La lettre était polie et diplomatique, compte tenu de l’horrible échec moral de Von der Leyen, en particulier lorsque son approche enthousiaste de la guerre russe en Ukraine est comparée à son soutien aveugle aux crimes israéliens à Gaza. « Ce n’est que si nous reconnaissons la douleur d’Israël et son droit à se défendre que nous aurons la crédibilité nécessaire pour dire qu’Israël devrait réagir… conformément au droit humanitaire international », a-t-elle déclaré.

Le Comité international olympique, qui insiste sur la séparation entre la politique et le sport, n’a aucun problème à se mêler de la politique lorsque l’ennemi est palestinien.

Le CIO a publié une déclaration le 1er novembre, mettant en garde tout participant aux Jeux olympiques de Paris, prévus en 2024, de tout « comportement discriminatoire » à l’encontre des athlètes israéliens, car « les athlètes ne peuvent être tenus responsables des actions de leurs gouvernements ».

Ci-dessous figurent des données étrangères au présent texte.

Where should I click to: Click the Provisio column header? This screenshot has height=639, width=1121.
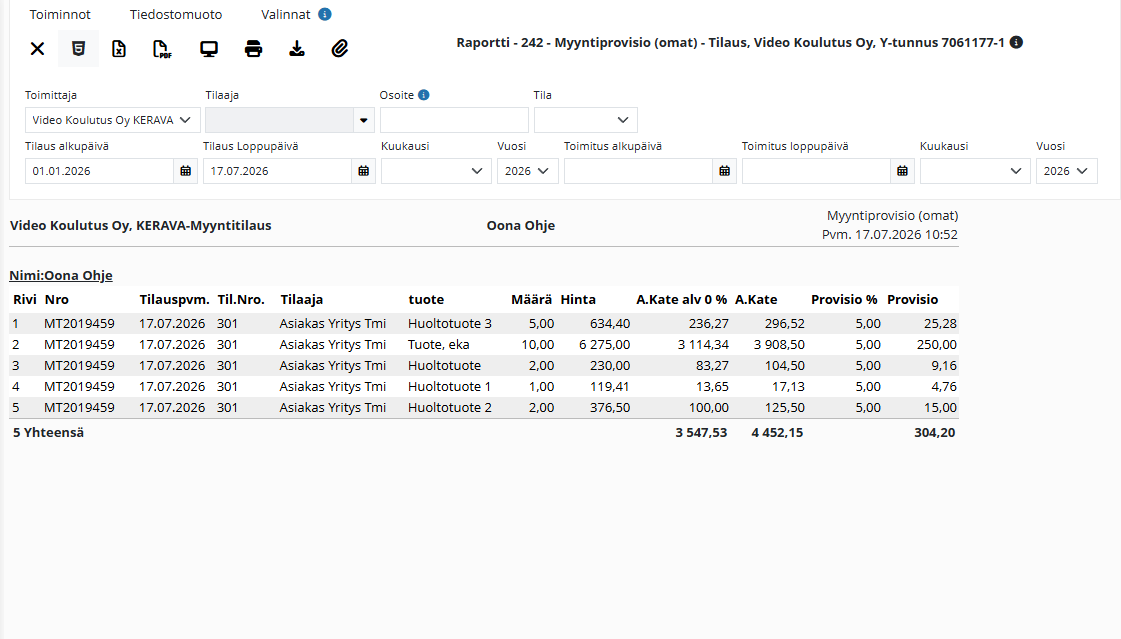912,299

Le mot « hypocrisie » ici ne suffit même pas à décrire ce qui se passe, et les répercussions de cet échec moral se feront sentir dans le monde entier dans les années à venir. L’Occident ne devrait plus jamais être autorisé à jouer le rôle de médiateur, de politicien impartial, de juge ou même d’humanitaire égoïste.

Ce n’est pas une conclusion difficile à tirer. Gaza a été transformée en Hiroshima à cause des bombes occidentales et du chèque politique en blanc remis à Israël par les gouvernements et dirigeants occidentaux dès le début de la guerre, en fait, 75 ans auparavant.

Rien ne changera jamais ce fait, et aucune déclaration future « formulée avec force » n’aidera jamais l’Occident à racheter son échec moral collectif.